The fact is that Japan buys some $25 billion a year from the United States, as much as the United States exports to France, West Germany, and Britain combined.

Japan is the United States' best agricultural market, buying between $6 billion and $7 billion worth of goods a year.

In 1971, American exports to Japan were only $4 billion. Today they are six times that amount.

So that is progress. But it is not progress enough. The United States has been negotiating with the Japanese for greater access to the Japanese market. Movement has been grindingly slow. Prime Minister Yasuhiro Nakasone says the right things, appeals on television to the Japanese to buy more American goods, and the Japanese announce packages of reforms, the most recent of them on July 30.

But the Japanese bureaucracy has proved masterly at hindering action on such changes, and in the meantime the American trade deficit with Japan continues to grow.

Unless there is real change, the mood of retaliation will gather strength and be translated into inflexible legislation regulating our trade with Japan.

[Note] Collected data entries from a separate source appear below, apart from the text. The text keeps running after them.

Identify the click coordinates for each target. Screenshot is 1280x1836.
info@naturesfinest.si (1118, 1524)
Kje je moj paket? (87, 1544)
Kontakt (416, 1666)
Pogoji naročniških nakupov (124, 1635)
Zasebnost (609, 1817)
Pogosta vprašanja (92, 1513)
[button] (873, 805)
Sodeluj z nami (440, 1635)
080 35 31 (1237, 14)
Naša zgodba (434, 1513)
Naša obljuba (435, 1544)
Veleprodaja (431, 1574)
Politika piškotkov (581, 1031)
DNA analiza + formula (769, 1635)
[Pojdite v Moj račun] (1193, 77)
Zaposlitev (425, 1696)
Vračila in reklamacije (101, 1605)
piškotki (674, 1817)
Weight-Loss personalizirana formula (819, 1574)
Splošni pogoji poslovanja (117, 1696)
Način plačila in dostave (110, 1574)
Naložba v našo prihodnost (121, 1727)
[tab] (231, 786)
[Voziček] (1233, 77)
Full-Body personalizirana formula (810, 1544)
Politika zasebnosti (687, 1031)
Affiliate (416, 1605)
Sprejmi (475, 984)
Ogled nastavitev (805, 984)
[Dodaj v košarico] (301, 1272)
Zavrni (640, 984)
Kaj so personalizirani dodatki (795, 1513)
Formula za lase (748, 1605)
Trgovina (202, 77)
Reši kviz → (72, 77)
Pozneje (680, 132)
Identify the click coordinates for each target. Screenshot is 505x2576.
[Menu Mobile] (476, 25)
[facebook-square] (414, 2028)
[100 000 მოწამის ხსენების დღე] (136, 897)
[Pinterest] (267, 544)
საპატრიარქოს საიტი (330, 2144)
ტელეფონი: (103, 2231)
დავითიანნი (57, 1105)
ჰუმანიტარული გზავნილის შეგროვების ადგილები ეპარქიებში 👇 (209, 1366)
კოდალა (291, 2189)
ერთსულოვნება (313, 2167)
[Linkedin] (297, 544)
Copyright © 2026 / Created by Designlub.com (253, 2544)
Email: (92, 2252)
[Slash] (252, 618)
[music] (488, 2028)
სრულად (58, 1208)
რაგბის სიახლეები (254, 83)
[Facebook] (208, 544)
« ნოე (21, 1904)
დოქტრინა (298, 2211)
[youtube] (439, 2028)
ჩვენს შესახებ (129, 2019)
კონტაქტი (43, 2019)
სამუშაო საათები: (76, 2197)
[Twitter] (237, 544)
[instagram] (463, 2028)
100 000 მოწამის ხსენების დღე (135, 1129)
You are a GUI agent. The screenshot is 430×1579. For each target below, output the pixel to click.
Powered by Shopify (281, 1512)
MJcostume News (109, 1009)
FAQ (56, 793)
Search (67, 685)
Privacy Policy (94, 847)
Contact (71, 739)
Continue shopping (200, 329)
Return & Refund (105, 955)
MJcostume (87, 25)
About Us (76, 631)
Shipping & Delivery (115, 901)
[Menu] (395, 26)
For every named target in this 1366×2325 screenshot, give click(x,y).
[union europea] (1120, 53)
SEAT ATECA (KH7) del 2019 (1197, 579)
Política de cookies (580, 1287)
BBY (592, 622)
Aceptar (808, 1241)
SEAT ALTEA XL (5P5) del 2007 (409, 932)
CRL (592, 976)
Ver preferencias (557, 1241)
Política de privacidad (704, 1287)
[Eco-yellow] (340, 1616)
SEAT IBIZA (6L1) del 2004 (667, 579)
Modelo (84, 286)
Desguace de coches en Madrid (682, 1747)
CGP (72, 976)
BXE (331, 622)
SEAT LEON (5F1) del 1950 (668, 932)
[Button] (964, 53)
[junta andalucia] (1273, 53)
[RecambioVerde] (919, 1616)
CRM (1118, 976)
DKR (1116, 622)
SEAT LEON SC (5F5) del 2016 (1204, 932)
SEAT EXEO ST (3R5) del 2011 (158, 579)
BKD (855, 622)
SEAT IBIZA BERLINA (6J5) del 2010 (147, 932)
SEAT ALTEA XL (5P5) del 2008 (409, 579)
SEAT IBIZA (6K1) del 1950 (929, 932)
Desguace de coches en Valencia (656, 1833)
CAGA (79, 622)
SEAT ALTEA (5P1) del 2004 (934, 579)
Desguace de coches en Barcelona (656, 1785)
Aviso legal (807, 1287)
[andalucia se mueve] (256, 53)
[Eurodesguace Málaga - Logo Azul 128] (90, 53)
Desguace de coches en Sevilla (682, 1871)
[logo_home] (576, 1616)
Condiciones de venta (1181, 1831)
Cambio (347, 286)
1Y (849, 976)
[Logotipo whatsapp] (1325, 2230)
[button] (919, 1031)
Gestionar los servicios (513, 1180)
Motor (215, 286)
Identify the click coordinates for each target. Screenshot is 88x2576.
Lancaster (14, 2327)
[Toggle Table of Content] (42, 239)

There are other myths, too, about the relationship. One is a Japanese myth that American goods are shoddy, or not adapted to Japanese cultural tastes. But there is nothing inferior or particularly ``American'' about Iowa corn-fed beef, or Florida orange juice, or Northwest plywood. It is not the inferiority of the goods, but Japanese denial of access to the market, that is preventing large scale Japanese purchase of such items.

It may not be realistic to assume that the United States must sell to Japan exactly the same value of goods as it buys from Japan. But unless the United States gets the full and speedy access to Japanese markets that top Japanese officials have promised, the American mood may nudge Congress to drastic reprisals.

John Hughes is a Pulitzer Prize-winning journalist who was assistant secretary of state from 1982 to 1984.